(Activity)
Any images in the records should be skipped; transcribe the rest exactly.

Provided data Start Marker

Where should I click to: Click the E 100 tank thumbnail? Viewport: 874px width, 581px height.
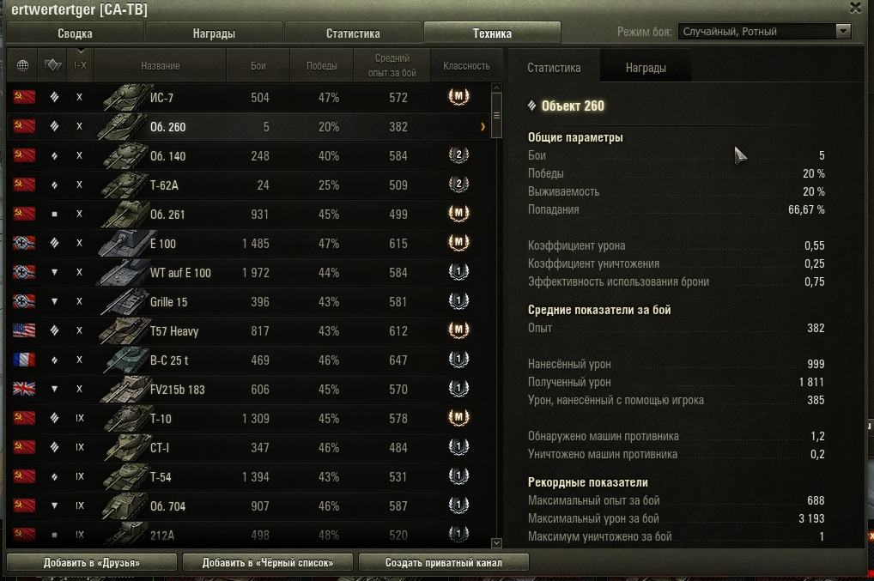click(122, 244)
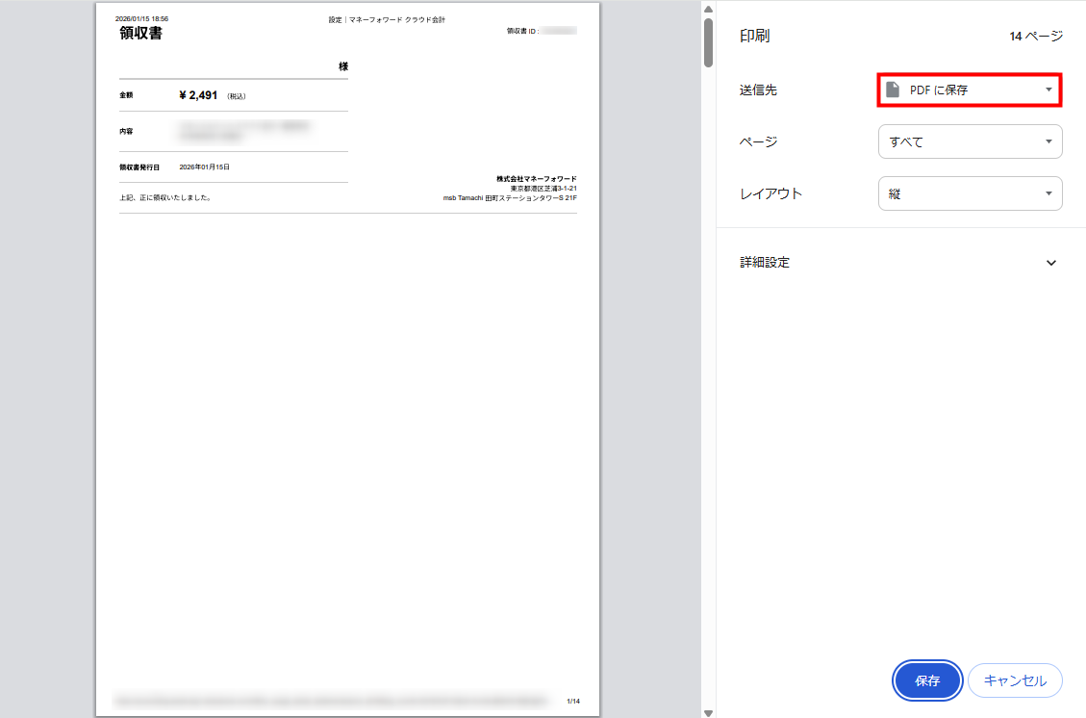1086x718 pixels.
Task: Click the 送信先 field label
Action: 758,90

Provided data End Marker

(Response to this task)
Where should I click to: Click the E 100 tank thumbnail? Viewport: 874px width, 581px height.
click(122, 244)
1086x718 pixels.
Task: Click the 送信先 field label
Action: 758,90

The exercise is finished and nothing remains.